_SOURCE TEXT_
Let me start by saying a big thank you to those of you who so kindly wrote to me offering words of encouragement and support. It really means a lot to me. I have decided to keep travelling…(what the hell?) since I don’t know when I’ll get another opportunity like this! And I really need to time to heal, regroup, figure out what is next in my life. On Tuesday, this part of the Central American adventure will end and I will be flying to Lima in Peru!! I’m going to spend about a month travelling through Peru and then end up in Bolivia, flying back to San Jose in Costa Rica (where my original flight home was from) on April 28. SO: if any of you would like to meet me in Costa Rica for a week or so at the end of my adventures….PLEASE LET ME KNOW!! Right now, I’ve changed my flight home to Seattle to May 13…..!

SO! I have the CRAZIEST day today! We are currently staying in the cloud forest reserve town of Monteverde in Costa Rica. This afternoon I reluctantly agreed to partake in a canopy tour of the cloud rain forest, which basically involves hurtling yourself at high speeds across mountainous chasms (at least 1500 feet up in the air) attached to a steel zip line and a hip harness. Some of the “crossings” were over 2600 metres in length, taking a full 2 minutes to cross. It was the closest thing to flying that I’ve ever experienced in my life and it was both exhilarating and utterly terrifying. They give you a lot of tips to help prevent you from starting to spin out of control, or worse yet, braking so much that you end up suspended in the middle of the cable, dangling over the canyon…as the only way out of that situation is literally pulling yourself hand over hand upside down to the other side….CRAZY!

_LIST OF TASKS_
1. Decide whether each statement agrees with the travel post, answering yes or no and quoting the deciding words: (a) The writer's flight home to Seattle is now set for May 13. (b) The canopy tour took place in the morning. (c) The writer plans to spend about a month traveling through Peru.
2. Write out the part of the travel post that begins at the words "Let me start" and ends after "to May 13…..!", exactly as it appears.
The lines that come next are drawn from a separate source.

_INFORMATION PROVIDED_
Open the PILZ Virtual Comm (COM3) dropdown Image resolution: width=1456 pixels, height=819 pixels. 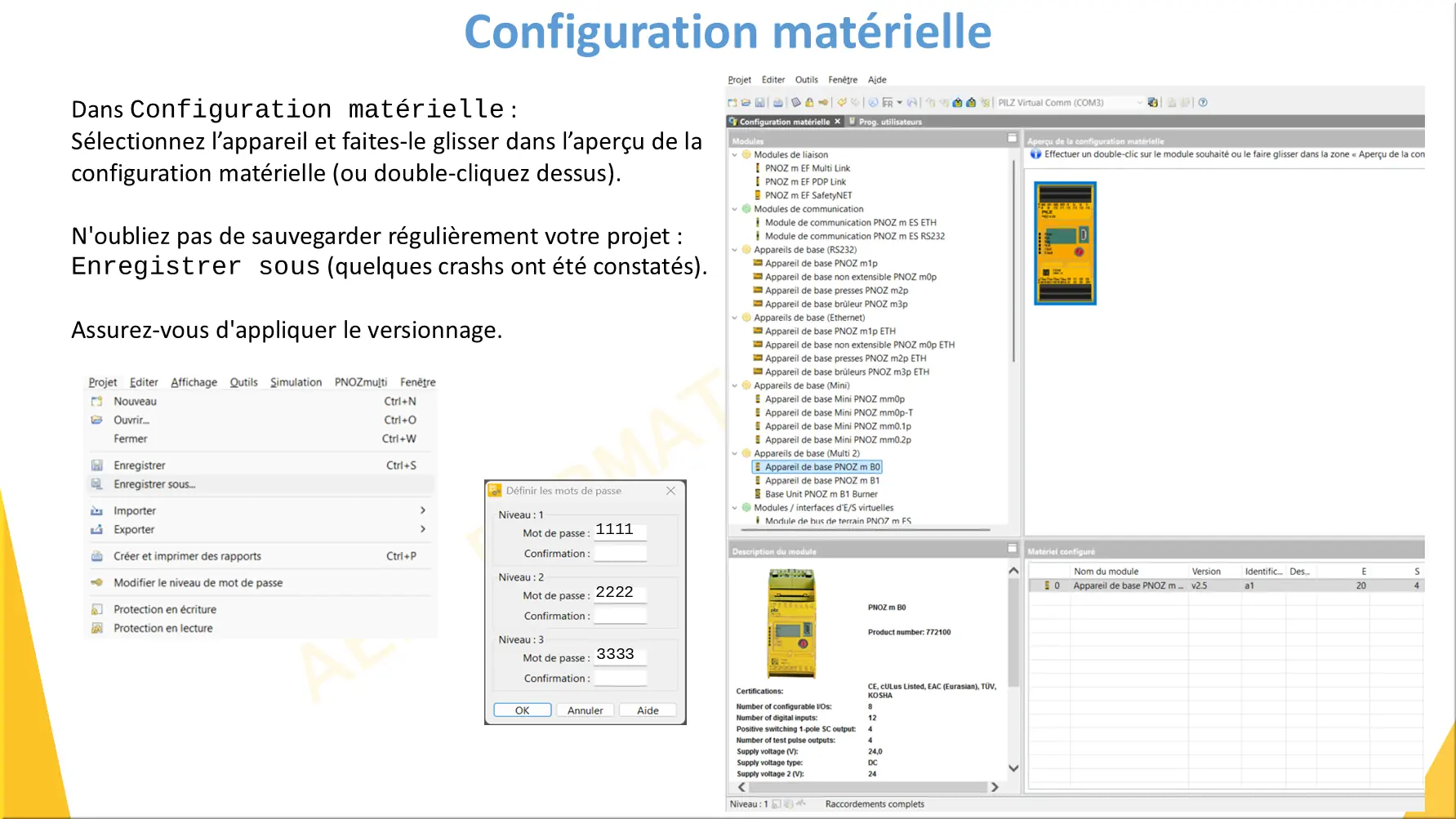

_PER-TASK ANSWERS_
1.
(a) Yes: "Right now, I’ve changed my flight home to Seattle to May 13"
(b) No: "This afternoon I reluctantly agreed to partake in a canopy tour of the cloud rain forest"
(c) Yes: "I’m going to spend about a month travelling through Peru"

2.
Let me start by saying a big thank you to those of you who so kindly wrote to me offering words of encouragement and support. It really means a lot to me. I have decided to keep travelling…(what the hell?) since I don’t know when I’ll get another opportunity like this! And I really need to time to heal, regroup, figure out what is next in my life. On Tuesday, this part of the Central American adventure will end and I will be flying to Lima in Peru!! I’m going to spend about a month travelling through Peru and then end up in Bolivia, flying back to San Jose in Costa Rica (where my original flight home was from) on April 28. SO: if any of you would like to meet me in Costa Rica for a week or so at the end of my adventures….PLEASE LET ME KNOW!! Right now, I’ve changed my flight home to Seattle to May 13…..!